Mass spectrometry protein profiling is a promising tool for biomarker discovery in clinical proteomics. However, the development of a reliable approach for the separation of protein signals from noise is required. In this paper, LIMPIC, a computational method for the detection of protein peaks from linear-mode MALDI-TOF data is proposed. LIMPIC is based on novel techniques for background noise reduction and baseline removal. Peak detection is performed considering the presence of a non-homogeneous noise level in the mass spectrum. A comparison of the peaks collected from multiple spectra is used to classify them on the basis of a detection rate parameter, and hence to separate the protein signals from other disturbances.
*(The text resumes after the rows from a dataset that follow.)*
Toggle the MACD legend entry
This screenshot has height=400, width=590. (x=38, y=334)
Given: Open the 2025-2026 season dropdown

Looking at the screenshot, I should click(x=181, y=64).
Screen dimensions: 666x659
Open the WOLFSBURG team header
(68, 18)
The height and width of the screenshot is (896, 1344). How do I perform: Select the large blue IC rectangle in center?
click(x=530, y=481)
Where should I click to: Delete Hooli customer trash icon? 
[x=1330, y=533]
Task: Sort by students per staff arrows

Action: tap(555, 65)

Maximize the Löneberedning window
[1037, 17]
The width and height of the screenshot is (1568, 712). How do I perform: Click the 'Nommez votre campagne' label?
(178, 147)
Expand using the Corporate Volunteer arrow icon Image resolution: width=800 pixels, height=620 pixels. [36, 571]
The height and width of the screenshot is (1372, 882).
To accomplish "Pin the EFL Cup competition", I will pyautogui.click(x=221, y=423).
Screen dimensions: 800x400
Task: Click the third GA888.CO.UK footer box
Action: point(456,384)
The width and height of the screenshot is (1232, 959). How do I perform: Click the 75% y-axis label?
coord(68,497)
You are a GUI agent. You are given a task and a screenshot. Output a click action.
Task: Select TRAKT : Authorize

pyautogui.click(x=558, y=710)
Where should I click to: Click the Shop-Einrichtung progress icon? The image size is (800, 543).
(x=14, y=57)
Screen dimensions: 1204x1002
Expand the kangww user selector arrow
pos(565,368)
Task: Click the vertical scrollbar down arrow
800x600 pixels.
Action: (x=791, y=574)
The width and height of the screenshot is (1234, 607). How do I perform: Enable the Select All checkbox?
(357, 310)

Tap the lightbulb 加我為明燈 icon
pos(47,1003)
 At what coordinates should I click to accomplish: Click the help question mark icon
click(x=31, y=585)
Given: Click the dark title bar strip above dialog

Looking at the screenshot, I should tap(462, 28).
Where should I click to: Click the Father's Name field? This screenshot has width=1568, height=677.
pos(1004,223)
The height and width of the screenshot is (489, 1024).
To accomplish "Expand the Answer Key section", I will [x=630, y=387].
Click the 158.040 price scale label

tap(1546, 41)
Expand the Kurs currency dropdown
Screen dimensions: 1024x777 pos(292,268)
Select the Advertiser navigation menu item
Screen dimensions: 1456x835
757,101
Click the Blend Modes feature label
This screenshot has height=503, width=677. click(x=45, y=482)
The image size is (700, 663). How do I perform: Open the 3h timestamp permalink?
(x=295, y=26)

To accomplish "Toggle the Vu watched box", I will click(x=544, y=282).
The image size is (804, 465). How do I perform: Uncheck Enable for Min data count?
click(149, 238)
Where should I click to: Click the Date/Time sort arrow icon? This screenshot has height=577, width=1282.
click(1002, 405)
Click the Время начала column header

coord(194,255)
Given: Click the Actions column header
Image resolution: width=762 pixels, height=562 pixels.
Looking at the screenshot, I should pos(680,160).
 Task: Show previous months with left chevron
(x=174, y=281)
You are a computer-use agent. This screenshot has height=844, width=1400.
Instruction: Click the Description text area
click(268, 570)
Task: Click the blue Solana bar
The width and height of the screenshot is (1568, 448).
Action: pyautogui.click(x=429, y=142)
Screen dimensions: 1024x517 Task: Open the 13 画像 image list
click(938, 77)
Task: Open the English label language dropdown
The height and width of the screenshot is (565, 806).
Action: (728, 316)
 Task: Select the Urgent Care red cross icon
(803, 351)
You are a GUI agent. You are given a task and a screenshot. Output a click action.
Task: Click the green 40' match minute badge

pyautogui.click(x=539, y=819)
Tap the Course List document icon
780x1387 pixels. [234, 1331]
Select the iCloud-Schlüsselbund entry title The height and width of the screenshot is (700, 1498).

LIMPIC preprocessing proves to be superior than other classical preprocessing techniques, allowing for a reliable decomposition of the background noise and the baseline drift from the MALDI-TOF mass spectra. It provides lower coefficient of variation associated with the peak intensity, improving the reliability of the information that can be extracted from single spectra. Our results show that LIMPIC peak-picking is effective even in low protein concentration regimes. The analytical comparison with commercial and freeware peak-picking algorithms demonstrates its superior performances in terms of sensitivity and specificity, both on in-vitro purified protein samples and human plasma samples.


The quantitative information on the peak intensity extracted with LIMPIC could be used for the recognition of significant protein profiles by means of advanced statistic tools: LIMPIC might be valuable in the perspective of biomarker discovery.